= Technological Universities in Ireland =

Type of university formed from institutes of technology in Ireland

A technological university is a type of higher education institution in Ireland, created from the merger of institutes of technology. The designation was provided for by the Technological Universities Act 2018, which established a process for consortia of institutes of technology to apply for designation as technological universities.

Technological universities are intended to address the social and economic needs of their regions, engage in industry-focused research, and provide vocationally and professionally oriented programmes, particularly in science and technology. As of 2026, Ireland has five technological universities: Technological University Dublin, Munster Technological University, Technological University of the Shannon: Midlands Midwest, Atlantic Technological University and South East Technological University.

== Background ==
The creation of technological universities was recommended in the National Strategy for Higher Education to 2030, and the process and criteria for designation were developed through the higher education landscape reform process.
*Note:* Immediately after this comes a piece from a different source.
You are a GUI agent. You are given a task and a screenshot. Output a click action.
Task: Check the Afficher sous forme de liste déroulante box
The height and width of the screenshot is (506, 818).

The Technological Universities Act 2018 provided for the establishment, functions and governance of technological universities, and for the dissolution of institutes of technology where their functions, assets, liabilities and staff were transferred to a new technological university.

The Act requires the consolidation of at least two institutes of technology for the creation of a technological university. Consortia applying for designation must demonstrate that they meet statutory criteria and standards, including requirements relating to staff qualifications, research activity, student engagement in lifelong learning, and other institutional capacities.

== Established technological universities ==
As of 2026, five technological universities have been established in Ireland.

| Technological university | Established | Constituent institutions | Region |
|---|---|---|---|
| Technological University Dublin | 1 January 2019 | Dublin Institute of Technology, Institute of Technology, Blanchardstown and Institute of Technology, Tallaght | Dublin |
| Munster Technological University | 1 January 2021 | Cork Institute of Technology and Institute of Technology, Tralee | Munster |
| Technological University of the Shannon: Midlands Midwest | 1 October 2021 | Athlone Institute of Technology and Limerick Institute of Technology | Midlands and Midwest |
| Atlantic Technological University | 1 April 2022 | Galway-Mayo Institute of Technology, Institute of Technology, Sligo and Letterkenny Institute of Technology | West and north-west |
| South East Technological University | 1 May 2022 | Institute of Technology, Carlow and Waterford Institute of Technology | South-east |

== Development ==
Technological University Dublin was the first technological university established in Ireland. It was designated in January 2019 following the merger of Dublin Institute of Technology, Institute of Technology Blanchardstown and Institute of Technology Tallaght.

Munster Technological University was established in January 2021 from the merger of Cork Institute of Technology and Institute of Technology Tralee. An earlier bid by the institutions had not been approved in 2019, but a later application was successful.

Technological University of the Shannon: Midlands Midwest was established in October 2021 from the merger of Athlone Institute of Technology and Limerick Institute of Technology. The university has campuses in locations including Athlone, Limerick, Clonmel, Ennis and Thurles.

Atlantic Technological University was established in April 2022, bringing together Galway-Mayo Institute of Technology, Institute of Technology Sligo and Letterkenny Institute of Technology.

South East Technological University was established in May 2022 from the merger of Institute of Technology Carlow and Waterford Institute of Technology.

== Remaining institutes of technology ==
As of 2026, all former institutes of technology except Dundalk Institute of Technology and Dún Laoghaire Institute of Art, Design and Technology had amalgamated to form the five technological universities.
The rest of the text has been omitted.